(Element and text location records)
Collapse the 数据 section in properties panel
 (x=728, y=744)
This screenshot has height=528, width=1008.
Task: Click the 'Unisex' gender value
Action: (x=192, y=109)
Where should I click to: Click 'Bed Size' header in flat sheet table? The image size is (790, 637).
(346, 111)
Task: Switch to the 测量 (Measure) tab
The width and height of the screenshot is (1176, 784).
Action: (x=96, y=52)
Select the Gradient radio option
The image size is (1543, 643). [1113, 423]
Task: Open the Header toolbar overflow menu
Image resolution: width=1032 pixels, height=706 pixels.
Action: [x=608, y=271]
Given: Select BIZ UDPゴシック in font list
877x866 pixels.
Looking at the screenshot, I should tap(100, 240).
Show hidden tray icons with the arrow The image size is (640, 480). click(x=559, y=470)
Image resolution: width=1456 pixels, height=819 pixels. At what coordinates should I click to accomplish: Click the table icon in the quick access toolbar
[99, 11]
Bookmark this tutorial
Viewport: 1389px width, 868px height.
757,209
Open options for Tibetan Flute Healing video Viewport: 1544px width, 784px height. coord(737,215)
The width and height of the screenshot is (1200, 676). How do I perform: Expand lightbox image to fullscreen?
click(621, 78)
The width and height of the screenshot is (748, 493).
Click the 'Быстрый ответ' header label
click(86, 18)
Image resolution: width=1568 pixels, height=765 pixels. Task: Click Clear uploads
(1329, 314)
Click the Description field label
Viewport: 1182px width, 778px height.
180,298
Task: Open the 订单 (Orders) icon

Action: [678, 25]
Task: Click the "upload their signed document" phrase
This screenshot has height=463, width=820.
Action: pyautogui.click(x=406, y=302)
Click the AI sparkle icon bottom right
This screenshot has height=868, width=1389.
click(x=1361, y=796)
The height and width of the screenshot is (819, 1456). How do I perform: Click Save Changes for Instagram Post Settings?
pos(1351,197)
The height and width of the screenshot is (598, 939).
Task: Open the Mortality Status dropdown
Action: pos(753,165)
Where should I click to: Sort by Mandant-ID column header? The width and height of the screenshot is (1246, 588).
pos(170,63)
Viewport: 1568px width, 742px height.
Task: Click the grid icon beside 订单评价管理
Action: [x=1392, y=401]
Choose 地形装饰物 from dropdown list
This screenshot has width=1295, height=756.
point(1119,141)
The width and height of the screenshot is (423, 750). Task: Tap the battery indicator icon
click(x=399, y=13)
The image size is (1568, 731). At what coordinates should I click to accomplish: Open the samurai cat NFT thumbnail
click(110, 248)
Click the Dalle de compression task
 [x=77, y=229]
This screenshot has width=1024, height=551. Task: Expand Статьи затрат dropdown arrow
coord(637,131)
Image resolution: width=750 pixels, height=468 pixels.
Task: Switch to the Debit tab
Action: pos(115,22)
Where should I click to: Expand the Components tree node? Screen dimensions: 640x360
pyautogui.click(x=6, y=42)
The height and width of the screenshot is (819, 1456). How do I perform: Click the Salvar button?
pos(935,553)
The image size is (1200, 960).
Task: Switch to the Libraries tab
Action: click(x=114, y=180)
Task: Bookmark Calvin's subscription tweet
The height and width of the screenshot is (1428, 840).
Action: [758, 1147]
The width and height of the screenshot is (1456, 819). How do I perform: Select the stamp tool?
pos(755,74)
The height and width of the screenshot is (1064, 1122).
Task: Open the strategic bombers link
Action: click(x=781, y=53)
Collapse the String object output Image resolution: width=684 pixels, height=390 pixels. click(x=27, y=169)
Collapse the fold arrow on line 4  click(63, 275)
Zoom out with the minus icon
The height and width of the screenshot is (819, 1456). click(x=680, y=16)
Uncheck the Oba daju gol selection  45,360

EXERCISE AIM
Please rewrite all of these records, swapping "stamp tool" for "eraser tool" and leaving everything else unchanged.

TASK SOLUTION
Collapse the 数据 section in properties panel
 (x=728, y=744)
This screenshot has height=528, width=1008.
Task: Click the 'Unisex' gender value
Action: (x=192, y=109)
Where should I click to: Click 'Bed Size' header in flat sheet table? The image size is (790, 637).
(346, 111)
Task: Switch to the 测量 (Measure) tab
The width and height of the screenshot is (1176, 784).
Action: (x=96, y=52)
Select the Gradient radio option
The image size is (1543, 643). [1113, 423]
Task: Open the Header toolbar overflow menu
Image resolution: width=1032 pixels, height=706 pixels.
Action: [x=608, y=271]
Given: Select BIZ UDPゴシック in font list
877x866 pixels.
Looking at the screenshot, I should tap(100, 240).
Show hidden tray icons with the arrow The image size is (640, 480). click(x=559, y=470)
Image resolution: width=1456 pixels, height=819 pixels. At what coordinates should I click to accomplish: Click the table icon in the quick access toolbar
[99, 11]
Bookmark this tutorial
Viewport: 1389px width, 868px height.
757,209
Open options for Tibetan Flute Healing video Viewport: 1544px width, 784px height. coord(737,215)
The width and height of the screenshot is (1200, 676). How do I perform: Expand lightbox image to fullscreen?
click(621, 78)
The width and height of the screenshot is (748, 493).
Click the 'Быстрый ответ' header label
click(86, 18)
Image resolution: width=1568 pixels, height=765 pixels. Task: Click Clear uploads
(1329, 314)
Click the Description field label
Viewport: 1182px width, 778px height.
180,298
Task: Open the 订单 (Orders) icon

Action: [678, 25]
Task: Click the "upload their signed document" phrase
This screenshot has height=463, width=820.
Action: pyautogui.click(x=406, y=302)
Click the AI sparkle icon bottom right
This screenshot has height=868, width=1389.
click(x=1361, y=796)
The height and width of the screenshot is (819, 1456). How do I perform: Click Save Changes for Instagram Post Settings?
pos(1351,197)
The height and width of the screenshot is (598, 939).
Task: Open the Mortality Status dropdown
Action: pos(753,165)
Where should I click to: Sort by Mandant-ID column header? The width and height of the screenshot is (1246, 588).
pos(170,63)
Viewport: 1568px width, 742px height.
Task: Click the grid icon beside 订单评价管理
Action: [x=1392, y=401]
Choose 地形装饰物 from dropdown list
This screenshot has width=1295, height=756.
point(1119,141)
The width and height of the screenshot is (423, 750). Task: Tap the battery indicator icon
click(x=399, y=13)
The image size is (1568, 731). At what coordinates should I click to accomplish: Open the samurai cat NFT thumbnail
click(110, 248)
Click the Dalle de compression task
 [x=77, y=229]
This screenshot has width=1024, height=551. Task: Expand Статьи затрат dropdown arrow
coord(637,131)
Image resolution: width=750 pixels, height=468 pixels.
Task: Switch to the Debit tab
Action: pos(115,22)
Where should I click to: Expand the Components tree node? Screen dimensions: 640x360
pyautogui.click(x=6, y=42)
The height and width of the screenshot is (819, 1456). How do I perform: Click the Salvar button?
pos(935,553)
The image size is (1200, 960).
Task: Switch to the Libraries tab
Action: click(x=114, y=180)
Task: Bookmark Calvin's subscription tweet
The height and width of the screenshot is (1428, 840).
Action: [758, 1147]
The width and height of the screenshot is (1456, 819). How do I perform: Select the eraser tool?
pos(755,74)
The height and width of the screenshot is (1064, 1122).
Task: Open the strategic bombers link
Action: click(x=781, y=53)
Collapse the String object output Image resolution: width=684 pixels, height=390 pixels. click(x=27, y=169)
Collapse the fold arrow on line 4  click(63, 275)
Zoom out with the minus icon
The height and width of the screenshot is (819, 1456). click(x=680, y=16)
Uncheck the Oba daju gol selection  45,360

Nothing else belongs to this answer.